## REQUIRED WORK
Please pull out each line of the records that contains the word "chart". Case matters.

>> Start INPUT ROWS

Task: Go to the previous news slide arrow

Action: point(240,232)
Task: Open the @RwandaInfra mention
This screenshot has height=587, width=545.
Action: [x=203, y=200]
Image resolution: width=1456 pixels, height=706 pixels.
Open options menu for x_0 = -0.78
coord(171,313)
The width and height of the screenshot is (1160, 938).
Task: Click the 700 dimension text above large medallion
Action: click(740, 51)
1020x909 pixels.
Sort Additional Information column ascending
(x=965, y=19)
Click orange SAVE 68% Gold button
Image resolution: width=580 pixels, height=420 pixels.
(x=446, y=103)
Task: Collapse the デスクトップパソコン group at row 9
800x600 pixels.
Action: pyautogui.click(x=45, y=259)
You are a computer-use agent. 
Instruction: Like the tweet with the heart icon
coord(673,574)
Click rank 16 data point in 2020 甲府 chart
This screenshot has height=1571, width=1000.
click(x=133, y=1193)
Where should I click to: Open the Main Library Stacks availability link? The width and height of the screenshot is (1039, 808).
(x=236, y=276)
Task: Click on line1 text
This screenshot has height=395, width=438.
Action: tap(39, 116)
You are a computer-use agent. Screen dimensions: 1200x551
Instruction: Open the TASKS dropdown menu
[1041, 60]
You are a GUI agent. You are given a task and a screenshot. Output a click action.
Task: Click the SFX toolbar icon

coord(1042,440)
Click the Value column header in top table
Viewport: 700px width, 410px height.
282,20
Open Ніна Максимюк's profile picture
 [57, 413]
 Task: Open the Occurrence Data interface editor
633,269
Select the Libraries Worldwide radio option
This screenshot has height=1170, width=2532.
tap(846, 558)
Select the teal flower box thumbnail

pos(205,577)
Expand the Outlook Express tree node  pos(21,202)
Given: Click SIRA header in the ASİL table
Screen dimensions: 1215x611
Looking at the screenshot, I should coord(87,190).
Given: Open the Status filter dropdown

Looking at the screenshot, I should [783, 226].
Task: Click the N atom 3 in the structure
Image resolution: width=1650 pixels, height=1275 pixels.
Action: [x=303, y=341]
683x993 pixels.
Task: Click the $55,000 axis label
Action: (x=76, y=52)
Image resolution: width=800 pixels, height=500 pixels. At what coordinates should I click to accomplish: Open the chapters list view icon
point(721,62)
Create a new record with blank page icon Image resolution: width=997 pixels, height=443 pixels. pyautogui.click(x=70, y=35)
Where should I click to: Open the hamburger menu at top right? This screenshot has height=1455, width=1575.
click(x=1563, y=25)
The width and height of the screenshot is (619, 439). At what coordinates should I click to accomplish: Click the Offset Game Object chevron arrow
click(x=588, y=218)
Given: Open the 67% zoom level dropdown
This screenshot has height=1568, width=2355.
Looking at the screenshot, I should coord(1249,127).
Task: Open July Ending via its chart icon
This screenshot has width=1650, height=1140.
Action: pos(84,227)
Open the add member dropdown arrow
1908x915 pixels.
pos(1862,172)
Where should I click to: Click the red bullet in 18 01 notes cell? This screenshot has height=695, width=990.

>> End INPUT ROWS

## EXPECTED ANSWER
Click rank 16 data point in 2020 甲府 chart
Task: Open July Ending via its chart icon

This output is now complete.